Pour 1999 : 40 $US x 196 jours x 50 % = 3 920 $US ou 5 880 $CAN

[12]     Pour le logement, la somme des reçus fournis par l'appelant pour 1998 est de 652,07 $US, ou 978,10 $CAN. Ce montant est accepté. Le fait que l'appelant soit resté pendant deux nuits d'affilée dans la même municipalité californienne ne veut pas dire qu'il n'était pas tenu d'être loin de sa résidence au cours de ces nuits. Il existe plusieurs raisons possibles pour justifier cette situation dans le cadre de son travail. L'appelant a suggéré qu'il avait peut-être atteint sa limite d'heures pour la semaine en question. Je ne suis pas étonné qu'il n'arrive pas à se rappeler, plus de trois ans plus tard, quelles étaient exactement les raisons. De plus, le fait qu'une facture de motel ait été portée à la carte de crédit de son épouse ne m'incite pas à croire qu'il ne s'agissait pas d'une dépense de l'appelant qui aurait été en bout de ligne payée par lui.

[13]     Douches :     Une somme est demandée uniquement pour 1998 et correspond à 320 x 6 $CAN = 1 920 $CAN. Ce montant est inférieur au montant que l'appelant déclare avoir payé pour les douches (320 x 5 x 1,5 = 2 400 $CAN). Selon moi, le mot « logement » doit être considéré comme comprenant tous les aspects habituellement englobés dans l'acception de ce mot. Ces aspects comprennent non seulement l'utilisation d'une chambre avec un lit, mais également du bain et de la toilette qui sont compris dans la chambre. L'appelant, lorsqu'il ne dormait pas au motel, achetait la composante du logement liée au bain et à la toilette séparément, et il a droit à une déduction pour cet aspect. Ce que nous ignorons est le nombre de jours en 1998 où il n'a pas dormi dans un motel. Sa preuve repose sur le fait que, lors de chaque voyage, il devait payer pour la première nuit qu'il passait au motel ; les nuits subséquentes lui étaient remboursées par son employeur. Comme il n'a pas tenté d'établir le nombre de nuits passées loin de sa résidence au cours desquelles il n'a pas dormi dans un motel, je ne puis m'appuyer sur aucune preuve pour soutenir une estimation à cet égard. Pour reprendre les termes du juge Garon, la preuve n'est pas suffisamment forte pour emporter mon intime conviction quant au bien-fondé d'une estimation du nombre de nuits.

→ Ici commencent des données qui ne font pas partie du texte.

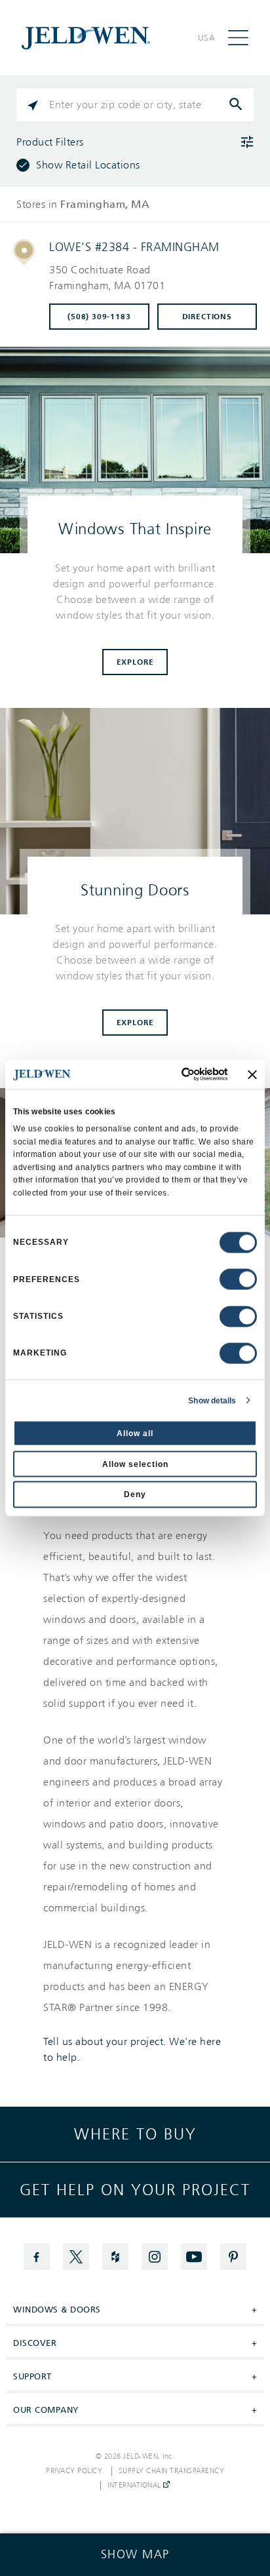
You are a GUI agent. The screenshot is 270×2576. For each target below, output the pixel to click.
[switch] (238, 1279)
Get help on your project (135, 2190)
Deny (135, 1494)
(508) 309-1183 (99, 316)
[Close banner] (252, 1074)
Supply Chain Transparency (172, 2471)
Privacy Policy (74, 2471)
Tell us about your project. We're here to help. (132, 2049)
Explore (135, 662)
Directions (207, 316)
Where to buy (135, 2134)
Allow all (135, 1433)
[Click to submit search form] (237, 104)
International (135, 2485)
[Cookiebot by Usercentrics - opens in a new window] (172, 1075)
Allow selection (135, 1463)
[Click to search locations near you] (32, 104)
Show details (212, 1400)
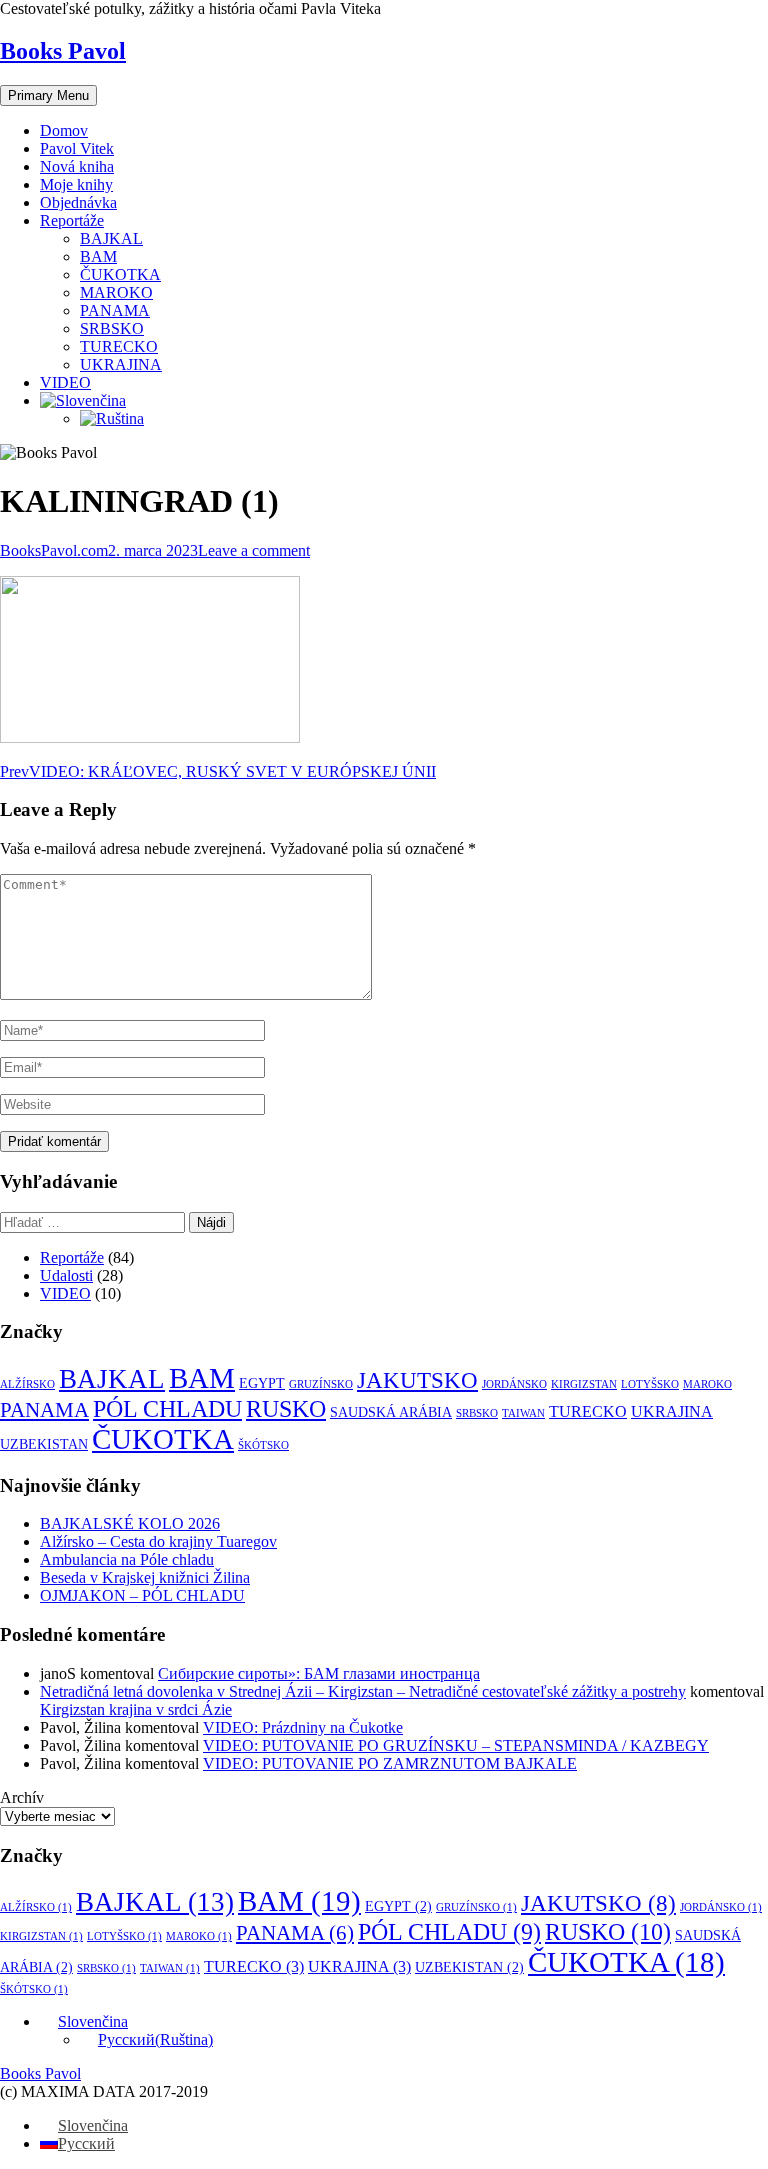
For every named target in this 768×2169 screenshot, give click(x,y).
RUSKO (286, 1408)
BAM (98, 256)
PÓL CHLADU (167, 1409)
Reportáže (72, 220)
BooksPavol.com (54, 550)
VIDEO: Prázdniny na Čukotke (303, 1727)
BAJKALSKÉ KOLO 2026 (130, 1523)
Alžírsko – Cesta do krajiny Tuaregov (158, 1541)
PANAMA (115, 310)
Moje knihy (76, 184)
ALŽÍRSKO (27, 1384)
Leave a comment (254, 550)
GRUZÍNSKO (321, 1384)
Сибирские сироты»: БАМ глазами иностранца (319, 1673)
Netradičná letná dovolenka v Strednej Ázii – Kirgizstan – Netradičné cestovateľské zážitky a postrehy (363, 1691)
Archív (22, 1797)
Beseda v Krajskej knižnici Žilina (145, 1577)
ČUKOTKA (120, 274)
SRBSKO (112, 328)
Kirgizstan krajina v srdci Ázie (136, 1709)
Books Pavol (63, 51)
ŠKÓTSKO (263, 1445)
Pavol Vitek (77, 148)
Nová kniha (77, 166)
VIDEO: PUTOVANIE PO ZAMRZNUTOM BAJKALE (390, 1763)
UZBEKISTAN (44, 1444)
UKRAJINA (121, 364)
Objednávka (78, 202)
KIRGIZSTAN (584, 1384)
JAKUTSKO (417, 1380)
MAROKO (116, 292)
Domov (64, 130)
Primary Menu (48, 95)
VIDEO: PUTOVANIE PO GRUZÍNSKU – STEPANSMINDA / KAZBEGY (456, 1745)
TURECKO (119, 346)
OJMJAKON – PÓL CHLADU (142, 1595)
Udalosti (66, 1275)
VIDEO (65, 382)
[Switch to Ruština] (112, 418)
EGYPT (262, 1383)
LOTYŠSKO (650, 1384)
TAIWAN (523, 1413)
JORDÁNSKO (514, 1384)
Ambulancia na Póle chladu (127, 1559)
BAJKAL (111, 238)
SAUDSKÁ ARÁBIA (391, 1412)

[14]     Au total, l'appelant a donc le droit de déduire les sommes suivantes en vertu de l'alinéa 8(1)g) :

1998 : Repas          9 600,00 $CAN

                   Logement         978,10 $

                   Total            10 578,10 $CAN

1999 : Repas                    5 880,00 $CAN

                   Logement               zéro    

                   Total            5 880,00 $CAN


Les appels sont admis et les cotisations sont renvoyées au ministre pour nouvel examen et nouvelle cotisation en conséquence.

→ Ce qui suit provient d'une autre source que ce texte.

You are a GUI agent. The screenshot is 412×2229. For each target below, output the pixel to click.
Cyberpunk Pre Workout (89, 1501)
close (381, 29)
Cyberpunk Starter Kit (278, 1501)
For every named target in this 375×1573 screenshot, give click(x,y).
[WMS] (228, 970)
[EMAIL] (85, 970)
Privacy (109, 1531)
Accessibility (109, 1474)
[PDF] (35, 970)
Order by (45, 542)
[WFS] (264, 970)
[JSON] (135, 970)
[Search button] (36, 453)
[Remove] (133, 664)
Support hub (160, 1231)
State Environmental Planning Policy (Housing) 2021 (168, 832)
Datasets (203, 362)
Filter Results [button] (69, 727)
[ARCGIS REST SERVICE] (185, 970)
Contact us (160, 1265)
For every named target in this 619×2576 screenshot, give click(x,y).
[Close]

Signé à Ottawa, Canada, ce 23e jour d'août 2002.

« E. A. Bowie »

J.C.C.I.

Traduction certifiée conforme

ce 28e jour de juillet 2003.

Mario Lagacé, réviseur



[1]           Circulaire d'information 73-21R7.

[2]           Gabco Ltd. v. M.N.R., [1968] Ex. Ct. 511 à la p. 522.

[3]           C.C.I., no 2001-3619(IT)I, 23 avril 2002 ([2002] T.C.J. no 317).